## Excerpt
■ ■ ■

While Ronaldo will be at these Euros as the captain of Portugal – set to take part in his record sixth Euros – the 39-year-old hasn’t factored in the top-three of the Ballon d’Or voting since 2019 and has since left Europe to try his hand with Saudi Arabia’s Al-Nassr. Though he enters the Euros as the competition’s career scoring leader, with 14 goals in 25 appearances, he has a more-than-capable supporting cast this time around. The 2016 European champion was the only team to post a perfect record in qualifying, winning all 10 games, scoring 36 and conceding just two.
Like Ronaldo, the 20-year-old Bellingham knows what it’s like to be part of a European Championship final, as his England team was a couple of penalty kicks away from winning Euro 2020 – held in 2021 because of the pandemic. However, the former Birmingham City prodigy – who had his number retired long before Blues part-owner Tom Brady had his own jersey hung from the rafters – played no part in that final loss as a 17-year-old.
Since then, though, Bellingham has barely looked back, playing in all five games for England at the Qatar World Cup, earning Bundesliga player of the season for Borussia Dortmund, before securing his dream move to Real Madrid last summer. In the Spanish capital he has belied his youth, taking the No. 5 jersey once worn by Zinédine Zidane, and leading the club to a Spanish league title and the European Cup, adding the Kopa Trophy, as the world’s best younger player, for good measure.
The weight of history may be against Bellingham, however. Only five men have added a European Championship victory to a domestic league and Champions League double in the same season, and they all played for PSV Eindhoven and the victorious 1988 Dutch squad.
Kroos, Germany’s midfield talisman, will be facing the same hoodoo, although unlike Bellingham, as a member of Die Mannschaft, Kroos is no stranger to championship success on the international stage. The 34-year-old played every minute as Germany won the 2014 World Cup in Brazil, besting Messi’s Argentina in the final.
But that was 10 years ago, and Kroos has already retired from the national team since then, with the six-time Champions League winner walking away after Germany’s exit at the hands of England at Euro 2021. But he unretired earlier this year after being coaxed to do so by current head coach Julian Nagelsmann, although Kroos has since said he will hang up his boots for good at the conclusion of the tournament.
Like Kroos, Mbappé is well acquainted with the pinnacle of international soccer, winning the 2018 World Cup and then scoring a hat trick in a losing effort in 2022 as France came up just short of a repeat.
His history at the European Championship is less sublime, with Mbappé missing the crucial fifth penalty in a shootout loss to Switzerland three years ago at the last-16 stage.
The 25-year-old enters the European Championship in a rich vein of form, however. He just led France’s Ligue 1 in scoring for the sixth successive season, beating Canada’s Jonathan David by eight goals for the honour this time around, as well as tying with England’s Harry Kane as the leading scorer in the Champions League.
And though he joined Real Madrid too late to win a coveted Champions League title – for this season at least – his role as captain of one of the Euro 2024 favourites could yet see him lifting a trophy representing continental supremacy, as well as get him one step closer to the trophy he really wants.
As he told German newspaper Bild earlier this week: “The Ballon d’Or remains my goal.”

■ ■ ■

## Data for analysis
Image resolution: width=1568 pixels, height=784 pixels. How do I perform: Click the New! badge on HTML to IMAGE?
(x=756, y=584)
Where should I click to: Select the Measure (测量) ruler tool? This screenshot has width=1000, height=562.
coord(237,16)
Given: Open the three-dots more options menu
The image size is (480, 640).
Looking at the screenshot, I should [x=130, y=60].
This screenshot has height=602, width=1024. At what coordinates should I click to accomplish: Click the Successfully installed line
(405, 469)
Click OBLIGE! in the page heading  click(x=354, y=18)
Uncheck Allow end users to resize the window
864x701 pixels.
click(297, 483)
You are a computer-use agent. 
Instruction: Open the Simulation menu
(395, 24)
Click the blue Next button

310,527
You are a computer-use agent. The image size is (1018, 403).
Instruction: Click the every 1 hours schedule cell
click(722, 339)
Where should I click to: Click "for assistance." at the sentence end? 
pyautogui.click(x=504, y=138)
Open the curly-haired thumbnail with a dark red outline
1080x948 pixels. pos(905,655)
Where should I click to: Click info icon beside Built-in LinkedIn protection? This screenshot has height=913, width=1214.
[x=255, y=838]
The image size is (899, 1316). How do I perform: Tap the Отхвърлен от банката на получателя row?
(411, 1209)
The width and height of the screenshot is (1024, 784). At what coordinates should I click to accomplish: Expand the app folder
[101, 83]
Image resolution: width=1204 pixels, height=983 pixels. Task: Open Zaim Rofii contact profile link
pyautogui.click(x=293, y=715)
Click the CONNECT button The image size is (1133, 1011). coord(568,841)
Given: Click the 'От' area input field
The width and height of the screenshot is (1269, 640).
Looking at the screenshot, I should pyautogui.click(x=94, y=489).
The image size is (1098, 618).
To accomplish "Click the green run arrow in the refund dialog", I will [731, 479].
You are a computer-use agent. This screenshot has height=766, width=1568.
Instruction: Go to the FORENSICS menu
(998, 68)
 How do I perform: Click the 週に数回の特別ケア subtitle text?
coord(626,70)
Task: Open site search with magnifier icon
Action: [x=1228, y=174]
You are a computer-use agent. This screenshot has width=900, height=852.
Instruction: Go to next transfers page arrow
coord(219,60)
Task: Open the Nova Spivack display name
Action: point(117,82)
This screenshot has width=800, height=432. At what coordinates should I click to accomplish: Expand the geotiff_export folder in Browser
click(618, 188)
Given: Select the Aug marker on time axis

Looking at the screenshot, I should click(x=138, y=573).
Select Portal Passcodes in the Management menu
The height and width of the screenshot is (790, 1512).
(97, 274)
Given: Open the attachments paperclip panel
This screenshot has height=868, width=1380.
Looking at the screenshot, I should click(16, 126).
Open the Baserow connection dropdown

■ ■ ■

## Directions
a – Return everything in the Euro 2024 article from "The weight of" down to "1988 Dutch squad.", word for word.
b – Please translate this sentence from the Euro 2024 article into Spanish: "The 25-year-old enters the European Championship in a rich vein of form, however."
The material has no connection to the Euro 2024 article.

## Task-by-task answers
a –
The weight of history may be against Bellingham, however. Only five men have added a European Championship victory to a domestic league and Champions League double in the same season, and they all played for PSV Eindhoven and the victorious 1988 Dutch squad.

b – Sin embargo, el jugador de 25 años llega al Campeonato de Europa en un excelente momento de forma.